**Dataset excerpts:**
>>>
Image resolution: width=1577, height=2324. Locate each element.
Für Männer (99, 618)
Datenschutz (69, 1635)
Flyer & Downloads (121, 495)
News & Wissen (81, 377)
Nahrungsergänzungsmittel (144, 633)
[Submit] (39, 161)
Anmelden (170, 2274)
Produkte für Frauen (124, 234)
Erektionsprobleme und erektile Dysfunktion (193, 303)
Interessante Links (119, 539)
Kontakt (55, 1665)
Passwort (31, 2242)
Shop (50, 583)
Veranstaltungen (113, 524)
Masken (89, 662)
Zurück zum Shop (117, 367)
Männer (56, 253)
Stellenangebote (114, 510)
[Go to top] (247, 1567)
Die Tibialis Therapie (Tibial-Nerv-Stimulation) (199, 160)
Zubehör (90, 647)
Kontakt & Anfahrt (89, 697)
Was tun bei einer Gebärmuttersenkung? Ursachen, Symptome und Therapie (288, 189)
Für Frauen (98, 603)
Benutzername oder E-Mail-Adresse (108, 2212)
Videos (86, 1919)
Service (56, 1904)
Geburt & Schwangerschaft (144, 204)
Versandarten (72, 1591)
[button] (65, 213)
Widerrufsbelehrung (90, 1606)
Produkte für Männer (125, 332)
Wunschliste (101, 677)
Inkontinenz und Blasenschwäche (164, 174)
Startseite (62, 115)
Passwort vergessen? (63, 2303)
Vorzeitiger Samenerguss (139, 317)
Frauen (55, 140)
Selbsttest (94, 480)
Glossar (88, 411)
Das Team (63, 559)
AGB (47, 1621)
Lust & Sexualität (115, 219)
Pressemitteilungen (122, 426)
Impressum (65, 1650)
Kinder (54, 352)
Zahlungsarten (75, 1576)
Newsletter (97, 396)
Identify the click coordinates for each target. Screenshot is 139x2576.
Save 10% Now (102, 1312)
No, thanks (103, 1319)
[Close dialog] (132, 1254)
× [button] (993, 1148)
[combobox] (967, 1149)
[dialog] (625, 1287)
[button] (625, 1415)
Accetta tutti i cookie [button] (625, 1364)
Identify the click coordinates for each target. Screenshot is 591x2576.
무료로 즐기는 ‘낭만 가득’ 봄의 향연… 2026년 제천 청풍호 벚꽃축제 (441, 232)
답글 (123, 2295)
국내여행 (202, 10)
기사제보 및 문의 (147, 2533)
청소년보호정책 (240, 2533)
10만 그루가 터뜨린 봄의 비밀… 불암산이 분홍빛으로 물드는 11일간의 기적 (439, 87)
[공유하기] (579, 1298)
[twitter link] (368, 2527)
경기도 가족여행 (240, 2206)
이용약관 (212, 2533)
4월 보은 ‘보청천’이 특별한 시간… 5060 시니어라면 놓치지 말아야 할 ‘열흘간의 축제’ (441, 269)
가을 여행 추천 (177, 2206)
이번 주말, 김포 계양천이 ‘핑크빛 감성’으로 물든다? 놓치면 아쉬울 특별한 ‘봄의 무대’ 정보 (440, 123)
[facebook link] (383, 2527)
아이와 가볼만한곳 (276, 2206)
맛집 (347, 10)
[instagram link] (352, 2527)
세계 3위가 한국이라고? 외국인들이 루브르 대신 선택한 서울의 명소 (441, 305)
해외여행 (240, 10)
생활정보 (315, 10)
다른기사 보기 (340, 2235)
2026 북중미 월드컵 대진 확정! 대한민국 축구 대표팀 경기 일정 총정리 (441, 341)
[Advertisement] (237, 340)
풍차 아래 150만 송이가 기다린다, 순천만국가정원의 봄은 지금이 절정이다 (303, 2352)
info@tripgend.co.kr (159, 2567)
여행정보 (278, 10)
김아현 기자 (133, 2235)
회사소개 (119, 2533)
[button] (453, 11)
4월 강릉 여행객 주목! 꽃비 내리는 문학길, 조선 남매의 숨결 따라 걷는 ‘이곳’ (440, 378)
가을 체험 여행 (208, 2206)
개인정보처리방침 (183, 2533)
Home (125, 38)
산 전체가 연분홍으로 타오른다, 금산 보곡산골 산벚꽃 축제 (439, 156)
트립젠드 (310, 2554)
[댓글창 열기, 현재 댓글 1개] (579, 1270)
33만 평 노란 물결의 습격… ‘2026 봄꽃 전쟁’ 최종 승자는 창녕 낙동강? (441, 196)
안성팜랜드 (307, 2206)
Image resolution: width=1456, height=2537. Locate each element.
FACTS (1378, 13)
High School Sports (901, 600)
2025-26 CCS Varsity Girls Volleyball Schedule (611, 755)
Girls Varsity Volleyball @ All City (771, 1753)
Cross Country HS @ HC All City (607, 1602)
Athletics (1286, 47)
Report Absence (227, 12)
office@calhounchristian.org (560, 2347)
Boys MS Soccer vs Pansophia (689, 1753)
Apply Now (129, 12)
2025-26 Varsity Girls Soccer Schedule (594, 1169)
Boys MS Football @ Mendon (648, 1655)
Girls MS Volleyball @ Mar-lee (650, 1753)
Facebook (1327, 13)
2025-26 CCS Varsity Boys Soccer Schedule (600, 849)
<<<
**Directions:** Working from the data above, extract solely the lines from the one containing "2025-26 CCS Varsity Girls" through the one containing "Girls MS Volleyball @ Mar-lee (650, 1753)", exactly as they appear, both included.

**Solution to this problem:**
2025-26 CCS Varsity Girls Volleyball Schedule (611, 755)
Girls Varsity Volleyball @ All City (771, 1753)
Cross Country HS @ HC All City (607, 1602)
Athletics (1286, 47)
Report Absence (227, 12)
office@calhounchristian.org (560, 2347)
Boys MS Soccer vs Pansophia (689, 1753)
Apply Now (129, 12)
2025-26 Varsity Girls Soccer Schedule (594, 1169)
Boys MS Football @ Mendon (648, 1655)
Girls MS Volleyball @ Mar-lee (650, 1753)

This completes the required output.